Liberté de la presse, critique & droit de réponse

Protéger la critique loyale comme condition de l’intérêt public

Une future Fondation CHM devrait défendre la liberté d’informer, de critiquer, de questionner et de répondre. Un patrimoine vivant ne peut pas être protégé uniquement par des discours favorables. Il a aussi besoin de regards indépendants, de corrections, d’objections, d’enquêtes, de témoignages et de controverses loyalement conduites.

La liberté de la presse et le droit de critique sont particulièrement importants lorsqu’un lieu historique implique des intérêts économiques, des résidents, des visiteurs, une commune propriétaire, des opérateurs, des associations, des archives, des questions environnementales et une mission d’intérêt public.
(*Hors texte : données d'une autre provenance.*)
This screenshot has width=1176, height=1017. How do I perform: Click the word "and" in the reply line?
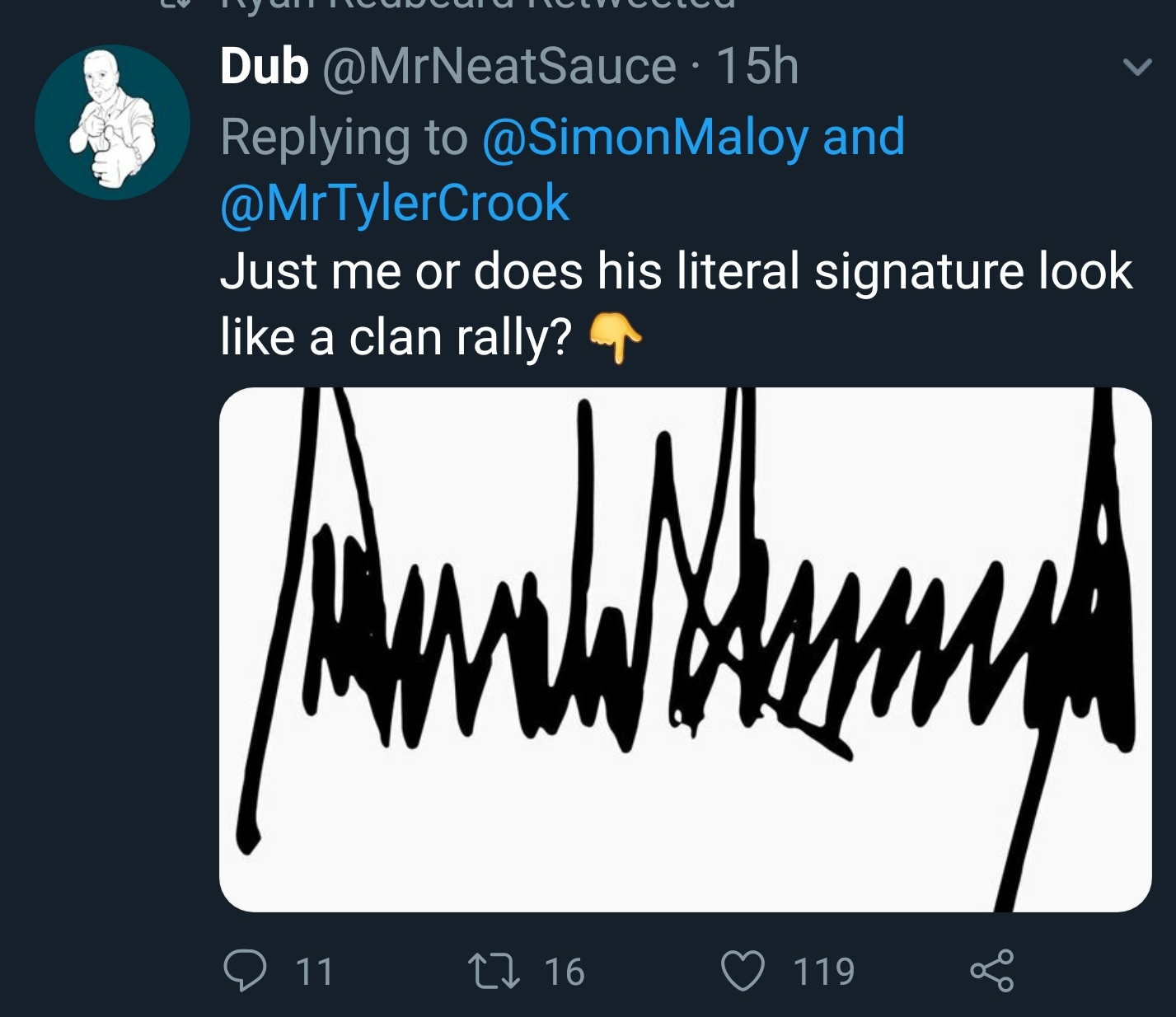click(x=864, y=137)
Ce programme pourrait soutenir une culture de transparence : accès aux sources publiques, publication de documents utiles, droit de réponse, méthodologie de correction, protection des témoignages, distinction entre faits et opinions, et refus des pressions destinées à faire taire les critiques de bonne foi.
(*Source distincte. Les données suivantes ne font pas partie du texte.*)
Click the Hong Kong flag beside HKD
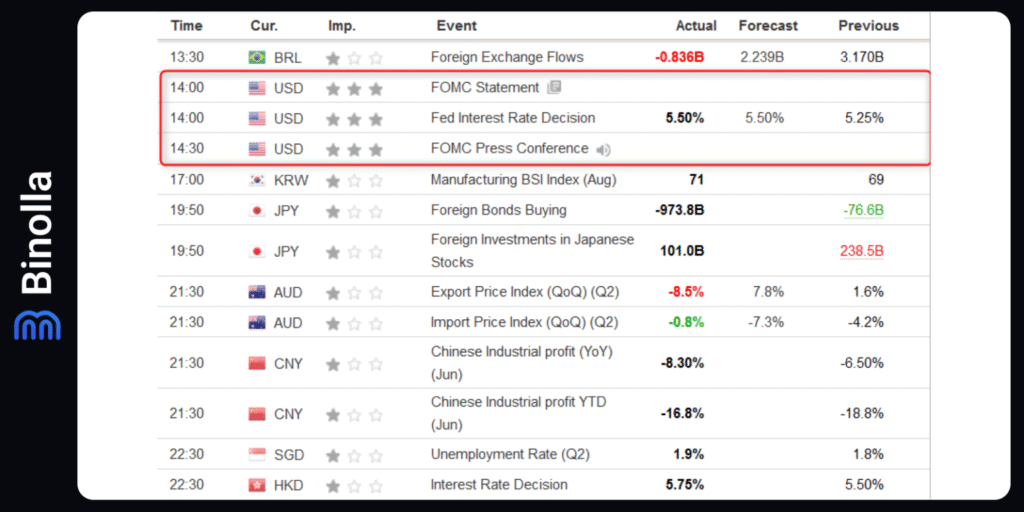Screen dimensions: 1024x512 coord(257,485)
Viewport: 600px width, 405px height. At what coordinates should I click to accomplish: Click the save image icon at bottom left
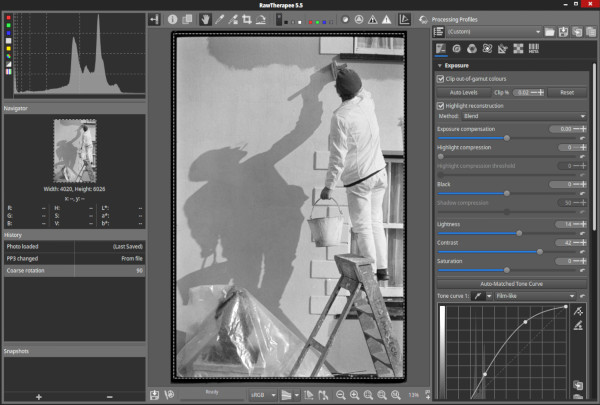coord(155,395)

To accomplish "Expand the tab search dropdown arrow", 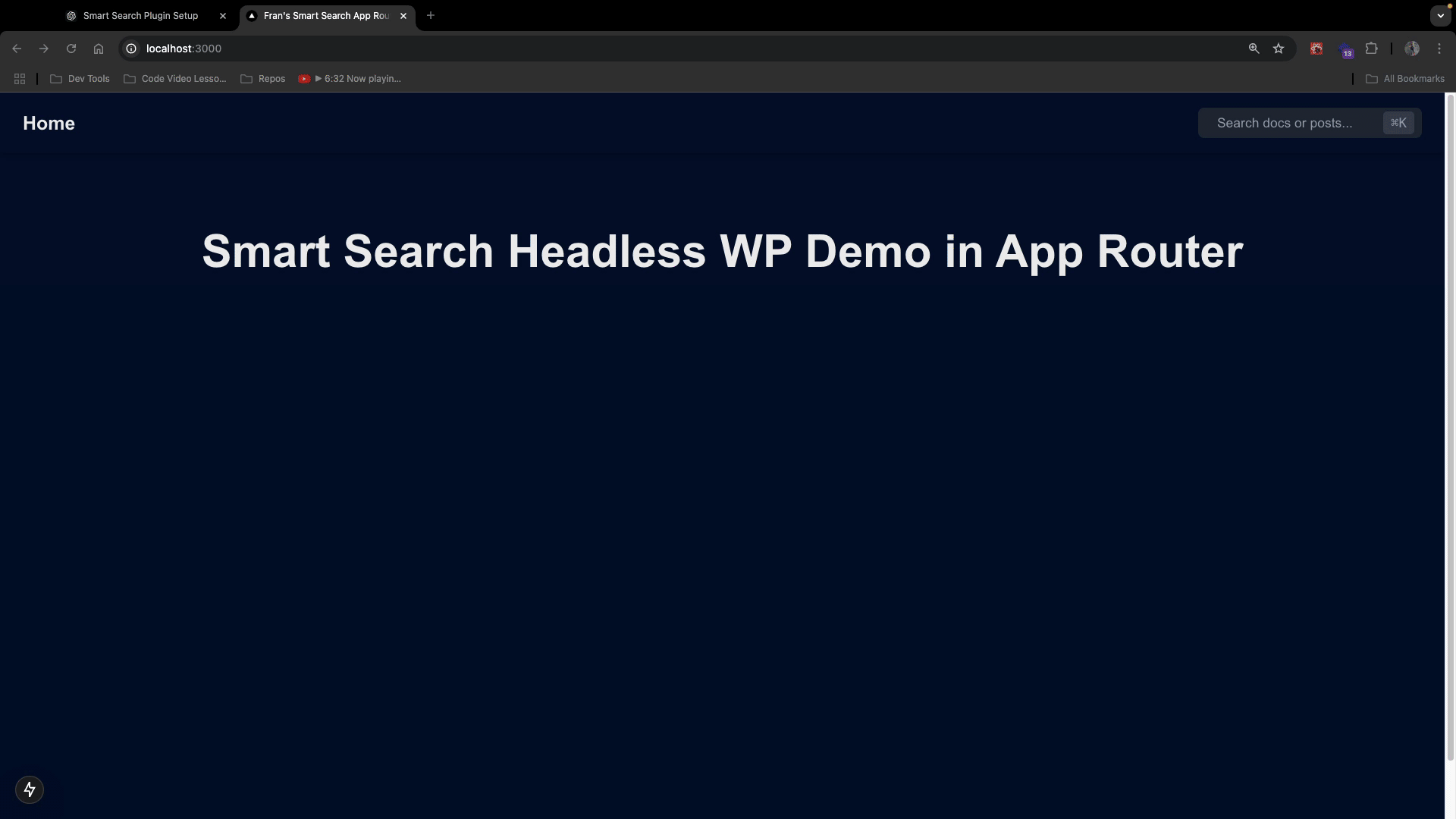I will click(x=1440, y=15).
Il ne s’agirait pas d’encourager la diffamation, l’insulte ou l’accusation imprudente. Au contraire, une critique utile doit être précise, sourcée, proportionnée et corrigible. Elle doit distinguer les faits établis, les témoignages, les hypothèses, les soupçons documentés et les conclusions juridiques.

Le droit de réponse serait une partie essentielle de cette culture. Toute personne ou entité mise en cause de manière sérieuse devrait pouvoir répondre, corriger, contester ou contextualiser les informations publiées. La critique loyale suppose la possibilité de contradiction.

Ce programme pourrait aussi aborder les risques de procédures abusives contre les personnes qui dénoncent des problèmes d’intérêt public. Lorsqu’une critique documentée concerne la gouvernance, l’environnement, l’entretien, les droits des résidents, les flux économiques ou la protection du patrimoine, elle ne devrait pas être étouffée par intimidation.

Une Fondation CHM digne de l’intérêt public devrait donc accepter d’être critiquée elle-même. Elle ne pourrait pas demander la transparence aux autres tout en refusant les questions qui la concernent.

La liberté de la presse, la critique et le droit de réponse ne sont pas des ornements démocratiques. Ils sont des mécanismes de protection du lieu. Sans eux, le patrimoine vivant peut être raconté par les seuls pouvoirs qui le contrôlent.